Mamalia laut terbesar, yaitu paus menjadi hewan yang sensitif terhadap suara. Pendengaran mereka sangat luar biasa. Sebuah film dokumenter bertajuk Sonic Sea yang ditayangkan di Discovery Channel menunjukkan bagaimana seorang ilmuwan menjelaskan kekagumannya dengan dunia aural tersebut. Sang ilmuwan juga menggambarkan bagaimana budaya kita, manusia, membunuh paus yang nyatanya harus dilestarikan agar habitatnya selalu ada?
(Baca : Bertamu ke "Rumah" Hiu Paus di Teluk Triton)
Seorang ahli bioakustika di Cornell University, Chris Clark, menjelaskan bahwa ketika pertama kali ia menjatuhkan mikrofon ke Samudera Arkik melalui lubang di es pada laut, ia mendengar suara paus dan anjing laut yang berceloteh seakan semua bergerak keluar.

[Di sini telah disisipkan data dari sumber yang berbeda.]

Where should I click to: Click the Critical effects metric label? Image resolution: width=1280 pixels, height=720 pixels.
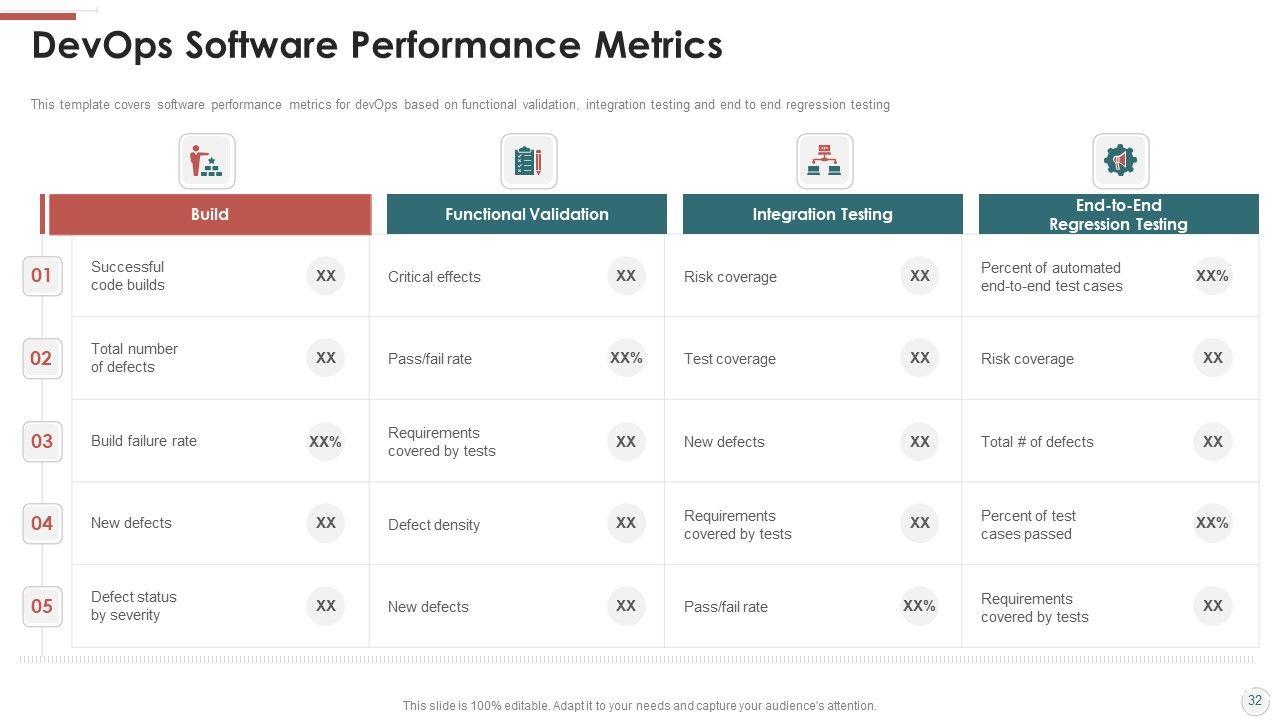point(434,277)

Suara bawah laut yang indah ini nyatanya sedang dihancurkan oleh manusia secara tidak langsung. Beberapa sumber utama dari keributan yang mengancam paus adalah sonar angkatan laut, penambangan minyak dan gas di lepas pantai, serta pelayaran komersial. Bahkan, pemerintah Amerika Serikat sudah berusaha selama bertahun-tahun untuk mengurangi sonar angkatan laut, karena hal ini dapat membunuh paus serta lumba-lumba.
Survei seismik pada penambangan minyak dan gas di lepas pantai melibatkan ledakan udara yang dapat membahayakan kehidupan laut. Pada April lalu, puluhan ilmuwan kelautan meminta pemerintahan Obama menghentikan perizinan eksplorasi minyak dan gas di lepas pantai Atlantik. Kebisingan dapat mengancam kelangsungan paus di Atlantik Utara yang tersisa 500 ekor, dimana menjadi spesies yang terancam punah di dunia.
(Baca pula : Hiu Paus Jadi Atraksi Wisata Baru Khas Gorontalo)
Ada sekitar 60.000 kapal container dalam pelayaran komersial yang melintasi laut. Beberapa paus hidup hingga 150-200 tahun. Menurut Patrick Ramage, direktur program paus untuk International Fund for Animal Welfare, konsumerisme adalah penyebab utama dari pencemaran suara laut. Sekitar 98% produk yang digunakan atau dikonsumsi manusia, berasal dari tempat lain, dimana semuanya datang dengan kapal-kapal.